The topic of this post is Air Traffic Noise, a topic that I have addressed in previous posts of some time back; I have not addressed the issue recently.
The following tweet is from @icao :
While air traffic is increasing in Sweden, noise is actually decreasing. @TS_Nyheter explains here how ICAO standards contribute to the fact that “thousands of people are less exposed to aircraft noise today than 10 years ago” – http://www.unitingaviation.com/strategic-objective/environment/reduced-aircraft-noise-in-spite-of-increased-traffic/ … #aviation #sustainability
[End of tweet]
I have not read the article that is accessible from the link in the above-noted tweet. For that reason, I am not in a position to comment about it. The main thing that caught my eye was statement in the tweet that the volume of Air Traffic has increased in Sweden but Air Traffic Noise has been reduced. I do not know if the statement is based on evidence, presented within the context of a solid research methodology, or not.
What I do know is that I have many times, in the last while, encountered the meme that says that some cities, around the world, have found ways to reduce Air Traffic Noise by being politically organized, and strategically astute, about how they deal with the problem. That’s a key point, that has stayed in mind for me, from what little reading I have done, regarding this subject.
Political clout matters; citizens are capable of creating their own strong political presence; no-one else, however, will do it for them; it’s a DIY project, or else it does not get done
The topic of Air Traffic Noise has parallels with the topic of Lot-Splitting/Overbuilding in Long Branch and other Toronto communities. That point is, if you are able to achieve a successful level of political mobilization – at the neighbourhood level in the case of rampant Lot-Splitting/Overbuilding in communities such as Long Branch and Willowdale, and at Regional level (I refer to the Greater Toronto Area, in this context) in the case of Air Traffic Noise – then we have a chance of making things better for the majority of residents, in our local neighbourhoods, and across the GTA.
Otherwise, we Do Not Stand a Chance, and why should we?
I would note in passing that I have the sense that Lot-Splitting/Overbuilding is not an issue in Mississauga. If I am wrong, with regard to Mississauga, please let me know.

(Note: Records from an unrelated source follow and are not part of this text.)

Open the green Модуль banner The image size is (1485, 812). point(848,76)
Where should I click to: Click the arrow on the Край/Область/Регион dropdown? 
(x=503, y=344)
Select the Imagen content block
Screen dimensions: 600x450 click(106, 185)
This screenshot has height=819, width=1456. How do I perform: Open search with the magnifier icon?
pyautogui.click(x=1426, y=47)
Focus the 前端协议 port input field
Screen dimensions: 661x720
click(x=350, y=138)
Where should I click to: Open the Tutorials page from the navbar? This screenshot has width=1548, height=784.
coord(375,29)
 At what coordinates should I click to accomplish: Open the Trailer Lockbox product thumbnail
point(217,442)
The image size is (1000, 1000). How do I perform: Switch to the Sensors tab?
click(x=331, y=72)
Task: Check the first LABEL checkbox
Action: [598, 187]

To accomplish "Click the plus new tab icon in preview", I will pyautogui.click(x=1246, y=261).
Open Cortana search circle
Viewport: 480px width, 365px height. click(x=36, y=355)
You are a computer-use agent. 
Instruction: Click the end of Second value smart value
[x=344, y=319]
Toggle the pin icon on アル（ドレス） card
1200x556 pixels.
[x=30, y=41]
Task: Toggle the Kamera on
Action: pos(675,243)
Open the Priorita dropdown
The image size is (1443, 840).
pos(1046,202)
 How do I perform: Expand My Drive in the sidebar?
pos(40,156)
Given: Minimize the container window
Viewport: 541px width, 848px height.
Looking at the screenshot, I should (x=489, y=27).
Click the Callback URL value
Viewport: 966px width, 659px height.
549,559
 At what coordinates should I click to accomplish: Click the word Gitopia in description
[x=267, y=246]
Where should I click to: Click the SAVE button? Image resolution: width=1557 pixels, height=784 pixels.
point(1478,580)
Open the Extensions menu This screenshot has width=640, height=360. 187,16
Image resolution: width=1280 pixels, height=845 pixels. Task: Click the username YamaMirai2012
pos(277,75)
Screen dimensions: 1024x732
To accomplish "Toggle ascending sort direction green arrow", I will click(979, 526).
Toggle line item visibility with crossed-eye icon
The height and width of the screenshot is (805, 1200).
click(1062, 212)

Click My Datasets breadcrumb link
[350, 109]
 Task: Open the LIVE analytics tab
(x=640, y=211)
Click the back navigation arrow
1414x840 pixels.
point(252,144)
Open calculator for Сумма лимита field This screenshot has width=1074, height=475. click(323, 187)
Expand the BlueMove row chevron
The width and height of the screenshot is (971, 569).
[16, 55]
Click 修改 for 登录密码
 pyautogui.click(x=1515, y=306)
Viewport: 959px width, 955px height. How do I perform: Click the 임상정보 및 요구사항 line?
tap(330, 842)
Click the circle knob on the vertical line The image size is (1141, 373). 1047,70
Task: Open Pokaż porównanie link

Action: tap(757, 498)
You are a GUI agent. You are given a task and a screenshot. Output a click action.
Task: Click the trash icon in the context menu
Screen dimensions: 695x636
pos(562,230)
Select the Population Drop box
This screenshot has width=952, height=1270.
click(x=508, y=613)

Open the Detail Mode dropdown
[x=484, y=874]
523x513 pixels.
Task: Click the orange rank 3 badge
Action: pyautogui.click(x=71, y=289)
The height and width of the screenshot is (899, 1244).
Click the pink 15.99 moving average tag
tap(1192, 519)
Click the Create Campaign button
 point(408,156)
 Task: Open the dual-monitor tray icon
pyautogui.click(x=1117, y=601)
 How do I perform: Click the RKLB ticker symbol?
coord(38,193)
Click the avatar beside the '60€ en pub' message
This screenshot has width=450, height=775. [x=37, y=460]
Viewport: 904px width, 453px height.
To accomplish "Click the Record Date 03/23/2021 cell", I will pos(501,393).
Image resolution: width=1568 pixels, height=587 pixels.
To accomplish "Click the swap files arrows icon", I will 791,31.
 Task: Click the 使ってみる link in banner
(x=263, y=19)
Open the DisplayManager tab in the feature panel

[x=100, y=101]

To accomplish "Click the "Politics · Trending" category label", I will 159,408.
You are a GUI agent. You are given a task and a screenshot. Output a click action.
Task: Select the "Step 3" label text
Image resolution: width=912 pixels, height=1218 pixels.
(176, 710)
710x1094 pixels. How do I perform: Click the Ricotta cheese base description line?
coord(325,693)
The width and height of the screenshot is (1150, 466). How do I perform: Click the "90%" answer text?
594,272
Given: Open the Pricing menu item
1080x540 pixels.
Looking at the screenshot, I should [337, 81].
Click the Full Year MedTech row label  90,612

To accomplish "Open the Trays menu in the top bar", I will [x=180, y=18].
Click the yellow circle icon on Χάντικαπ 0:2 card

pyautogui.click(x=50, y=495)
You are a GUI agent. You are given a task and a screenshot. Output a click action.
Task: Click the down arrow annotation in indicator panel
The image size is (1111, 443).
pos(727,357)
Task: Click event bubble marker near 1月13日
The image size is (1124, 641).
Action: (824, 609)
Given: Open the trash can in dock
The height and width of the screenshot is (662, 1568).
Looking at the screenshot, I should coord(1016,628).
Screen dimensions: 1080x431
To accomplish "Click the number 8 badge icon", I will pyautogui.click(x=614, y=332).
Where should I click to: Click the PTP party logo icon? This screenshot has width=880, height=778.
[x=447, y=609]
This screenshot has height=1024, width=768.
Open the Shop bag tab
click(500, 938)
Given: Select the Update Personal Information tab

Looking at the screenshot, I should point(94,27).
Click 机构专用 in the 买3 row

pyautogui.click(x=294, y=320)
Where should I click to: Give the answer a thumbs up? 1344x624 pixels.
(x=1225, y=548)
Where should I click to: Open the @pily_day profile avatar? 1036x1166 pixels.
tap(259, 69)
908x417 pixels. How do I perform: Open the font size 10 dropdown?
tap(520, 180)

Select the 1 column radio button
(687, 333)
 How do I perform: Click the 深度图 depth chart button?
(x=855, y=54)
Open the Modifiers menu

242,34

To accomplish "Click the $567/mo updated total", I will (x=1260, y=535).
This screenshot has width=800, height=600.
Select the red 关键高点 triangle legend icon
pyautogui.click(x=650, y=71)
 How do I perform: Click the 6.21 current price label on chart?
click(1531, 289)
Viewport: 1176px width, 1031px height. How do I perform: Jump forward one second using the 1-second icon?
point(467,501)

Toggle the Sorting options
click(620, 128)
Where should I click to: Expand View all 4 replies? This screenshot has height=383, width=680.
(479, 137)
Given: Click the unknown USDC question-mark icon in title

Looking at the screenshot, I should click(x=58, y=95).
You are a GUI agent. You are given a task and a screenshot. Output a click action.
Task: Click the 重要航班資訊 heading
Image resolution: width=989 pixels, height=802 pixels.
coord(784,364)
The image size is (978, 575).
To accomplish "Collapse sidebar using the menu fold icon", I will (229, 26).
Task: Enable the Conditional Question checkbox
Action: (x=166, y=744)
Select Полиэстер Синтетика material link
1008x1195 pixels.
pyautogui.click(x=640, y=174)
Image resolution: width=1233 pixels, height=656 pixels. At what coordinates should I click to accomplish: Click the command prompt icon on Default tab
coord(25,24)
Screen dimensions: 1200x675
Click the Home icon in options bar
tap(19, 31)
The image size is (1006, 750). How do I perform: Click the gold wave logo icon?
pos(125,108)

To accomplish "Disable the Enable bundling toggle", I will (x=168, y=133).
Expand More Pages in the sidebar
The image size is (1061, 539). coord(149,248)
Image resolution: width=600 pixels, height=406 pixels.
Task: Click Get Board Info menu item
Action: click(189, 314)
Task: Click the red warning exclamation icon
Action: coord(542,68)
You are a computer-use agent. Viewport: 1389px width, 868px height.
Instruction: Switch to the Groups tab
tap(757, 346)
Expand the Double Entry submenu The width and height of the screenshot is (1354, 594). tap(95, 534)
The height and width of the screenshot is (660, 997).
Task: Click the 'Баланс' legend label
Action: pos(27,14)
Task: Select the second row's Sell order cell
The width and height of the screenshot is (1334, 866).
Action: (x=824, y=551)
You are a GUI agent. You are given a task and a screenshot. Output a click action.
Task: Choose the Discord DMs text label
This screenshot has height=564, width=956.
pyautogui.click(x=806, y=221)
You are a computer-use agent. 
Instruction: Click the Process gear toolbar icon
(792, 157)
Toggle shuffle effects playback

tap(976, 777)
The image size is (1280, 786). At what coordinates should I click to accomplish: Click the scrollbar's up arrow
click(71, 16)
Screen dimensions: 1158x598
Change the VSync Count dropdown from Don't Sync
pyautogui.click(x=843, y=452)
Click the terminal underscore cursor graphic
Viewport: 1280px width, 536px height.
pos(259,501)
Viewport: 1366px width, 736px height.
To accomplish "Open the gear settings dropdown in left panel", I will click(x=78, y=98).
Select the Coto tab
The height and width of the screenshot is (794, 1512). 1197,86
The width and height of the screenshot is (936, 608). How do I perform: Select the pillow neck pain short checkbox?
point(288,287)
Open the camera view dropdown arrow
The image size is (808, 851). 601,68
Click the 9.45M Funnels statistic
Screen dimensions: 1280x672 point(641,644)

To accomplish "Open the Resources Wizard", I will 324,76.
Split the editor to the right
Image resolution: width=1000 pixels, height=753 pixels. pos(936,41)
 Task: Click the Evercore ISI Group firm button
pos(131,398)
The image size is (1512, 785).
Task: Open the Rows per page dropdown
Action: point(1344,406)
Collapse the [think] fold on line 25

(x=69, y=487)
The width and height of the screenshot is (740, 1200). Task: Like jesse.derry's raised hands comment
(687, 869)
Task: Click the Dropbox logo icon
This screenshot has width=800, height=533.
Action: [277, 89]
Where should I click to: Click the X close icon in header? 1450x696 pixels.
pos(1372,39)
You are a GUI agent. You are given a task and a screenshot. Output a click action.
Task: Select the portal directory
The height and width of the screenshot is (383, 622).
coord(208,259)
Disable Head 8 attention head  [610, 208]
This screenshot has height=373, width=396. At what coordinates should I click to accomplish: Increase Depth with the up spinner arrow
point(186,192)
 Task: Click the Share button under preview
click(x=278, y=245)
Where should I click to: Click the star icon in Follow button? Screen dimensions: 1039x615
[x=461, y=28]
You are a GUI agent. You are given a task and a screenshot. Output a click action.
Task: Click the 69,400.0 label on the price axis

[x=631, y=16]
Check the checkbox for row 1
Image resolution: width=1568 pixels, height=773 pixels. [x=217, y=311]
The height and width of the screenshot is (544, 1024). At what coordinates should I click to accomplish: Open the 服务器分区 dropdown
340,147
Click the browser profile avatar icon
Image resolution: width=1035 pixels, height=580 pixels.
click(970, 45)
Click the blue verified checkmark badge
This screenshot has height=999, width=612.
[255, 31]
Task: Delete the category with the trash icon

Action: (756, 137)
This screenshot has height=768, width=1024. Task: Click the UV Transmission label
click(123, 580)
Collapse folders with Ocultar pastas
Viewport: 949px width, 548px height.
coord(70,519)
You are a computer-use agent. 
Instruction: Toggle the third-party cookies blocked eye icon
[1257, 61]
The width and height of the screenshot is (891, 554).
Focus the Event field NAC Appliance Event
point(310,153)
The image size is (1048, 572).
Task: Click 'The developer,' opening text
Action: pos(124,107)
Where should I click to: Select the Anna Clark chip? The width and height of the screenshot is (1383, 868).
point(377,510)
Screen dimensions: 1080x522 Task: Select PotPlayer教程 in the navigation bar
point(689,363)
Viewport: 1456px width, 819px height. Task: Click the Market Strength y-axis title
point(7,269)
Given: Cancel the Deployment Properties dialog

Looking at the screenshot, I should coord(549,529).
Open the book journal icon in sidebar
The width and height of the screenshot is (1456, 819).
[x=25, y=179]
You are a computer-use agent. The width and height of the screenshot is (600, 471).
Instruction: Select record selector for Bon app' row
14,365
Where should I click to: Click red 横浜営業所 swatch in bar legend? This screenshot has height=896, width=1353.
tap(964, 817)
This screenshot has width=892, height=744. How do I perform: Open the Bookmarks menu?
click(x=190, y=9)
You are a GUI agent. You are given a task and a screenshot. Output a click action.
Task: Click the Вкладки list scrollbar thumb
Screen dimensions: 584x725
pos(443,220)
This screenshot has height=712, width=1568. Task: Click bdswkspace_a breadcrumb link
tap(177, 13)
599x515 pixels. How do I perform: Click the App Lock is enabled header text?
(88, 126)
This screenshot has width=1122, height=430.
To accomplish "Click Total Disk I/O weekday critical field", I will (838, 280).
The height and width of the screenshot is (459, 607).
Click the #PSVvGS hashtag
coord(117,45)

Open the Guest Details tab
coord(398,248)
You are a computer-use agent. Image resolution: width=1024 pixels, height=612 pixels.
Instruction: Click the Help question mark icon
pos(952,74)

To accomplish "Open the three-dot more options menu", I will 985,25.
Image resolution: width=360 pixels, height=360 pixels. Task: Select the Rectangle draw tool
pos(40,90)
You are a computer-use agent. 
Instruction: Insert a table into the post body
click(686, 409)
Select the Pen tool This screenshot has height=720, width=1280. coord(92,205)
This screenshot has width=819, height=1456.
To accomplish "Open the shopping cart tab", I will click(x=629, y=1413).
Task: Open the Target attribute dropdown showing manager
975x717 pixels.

Northwest corner of Long Branch: That is where I live, in a fascinating borderland region, between Toronto and Mississauga
As the resident of a borderland area in the GTA (I live at the border of Mississauga and Toronto, close to the Lake Ontario waterfront) I have a keen interest in a personal learning project, much of it based on public meetings that I have attended (and in many cases recorded, by way of audio and video recordings) in the two cities over the past decade.
In this project, part of the focus of a book about local waterfront-communities history that I am working on, I seek to contrast and compare civic engagement, with reference to land-use planning issues, in the two municipalities.
Speaking for myself, this is one of the most interesting learning projects – a form of independent study – that I have encountered. So many interesting things to learn!